**WORKING DATA**
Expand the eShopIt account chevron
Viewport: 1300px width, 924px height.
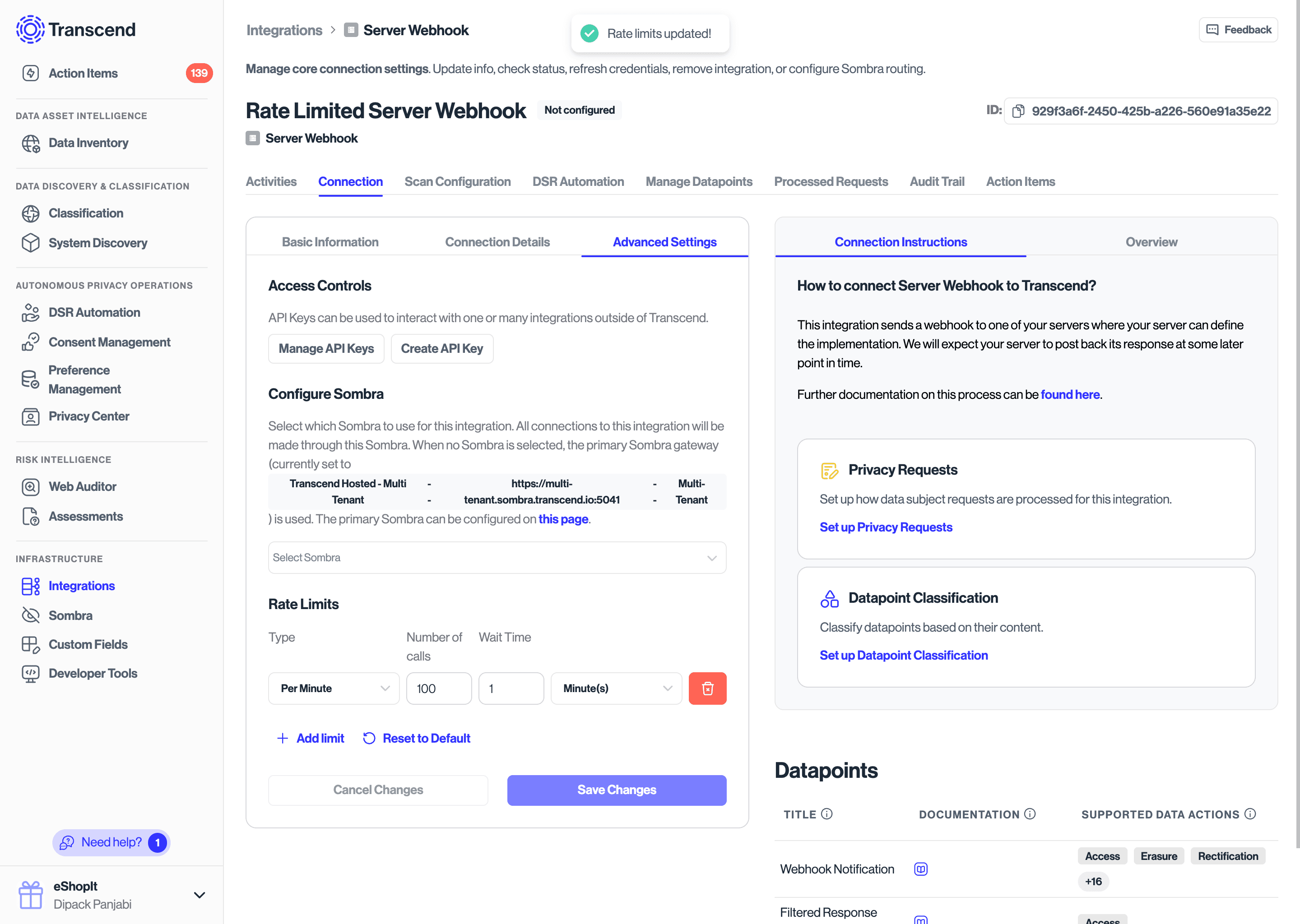(199, 895)
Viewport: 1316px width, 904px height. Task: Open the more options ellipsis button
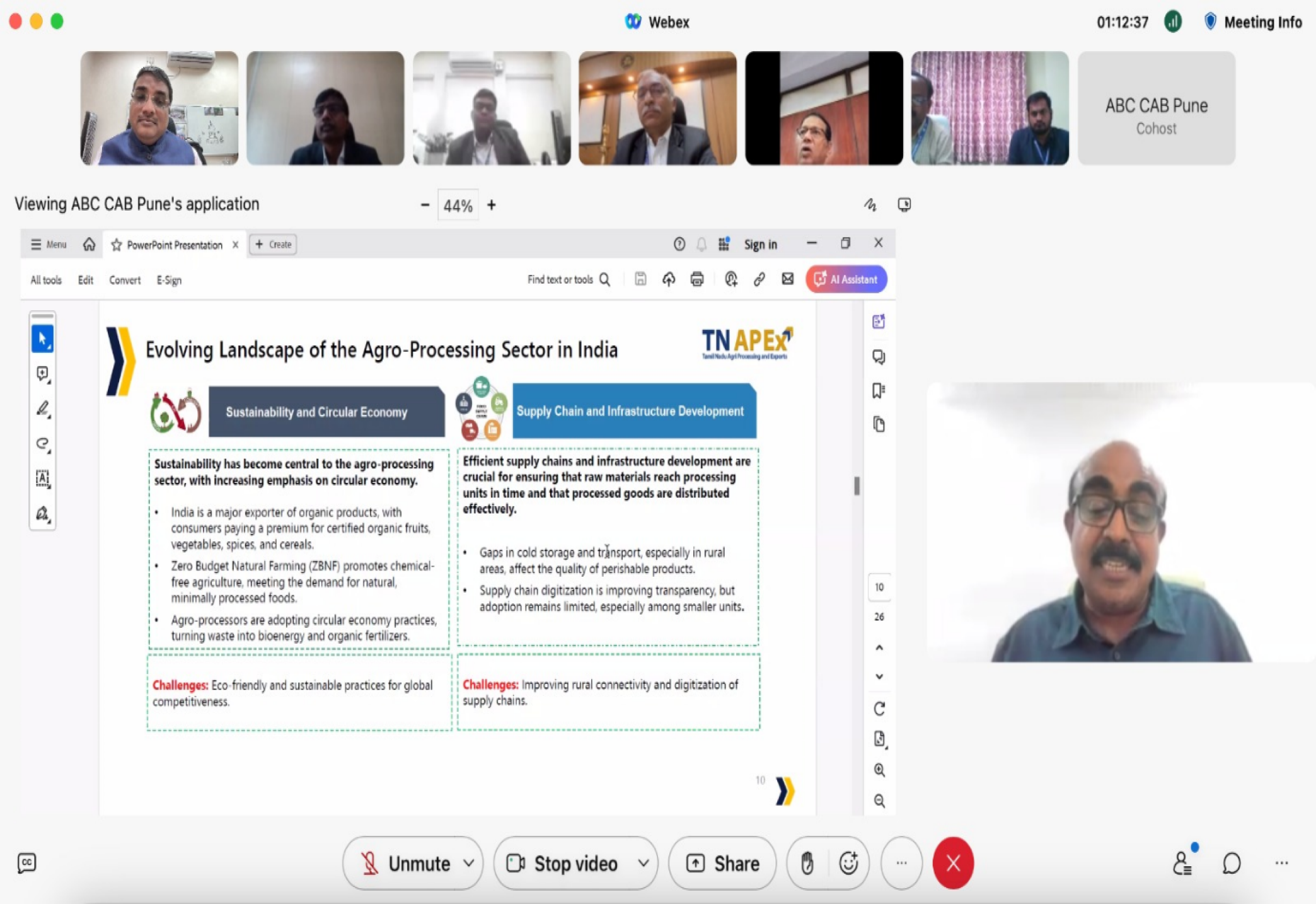[x=901, y=863]
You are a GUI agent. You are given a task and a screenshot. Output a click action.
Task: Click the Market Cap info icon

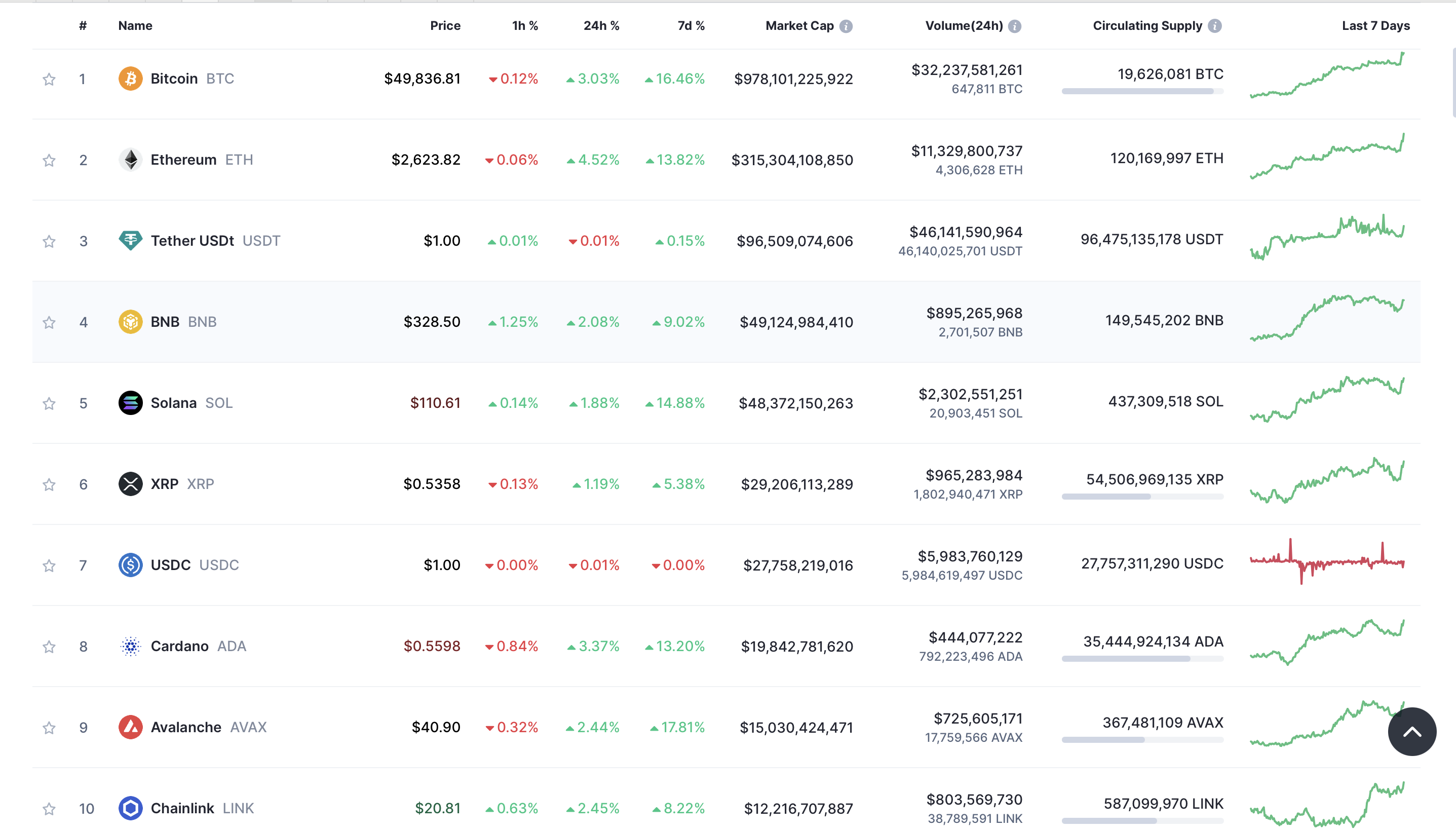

**TO DO**
The listing above should be repeated word for word, pictures removed.

**SOLUTION TO THIS PROBLEM**
Expand the eShopIt account chevron
Viewport: 1300px width, 924px height.
(199, 895)
Viewport: 1316px width, 904px height. Task: Open the more options ellipsis button
[x=901, y=863]
You are a GUI agent. You are given a task and a screenshot. Output a click action.
Task: Click the Market Cap info icon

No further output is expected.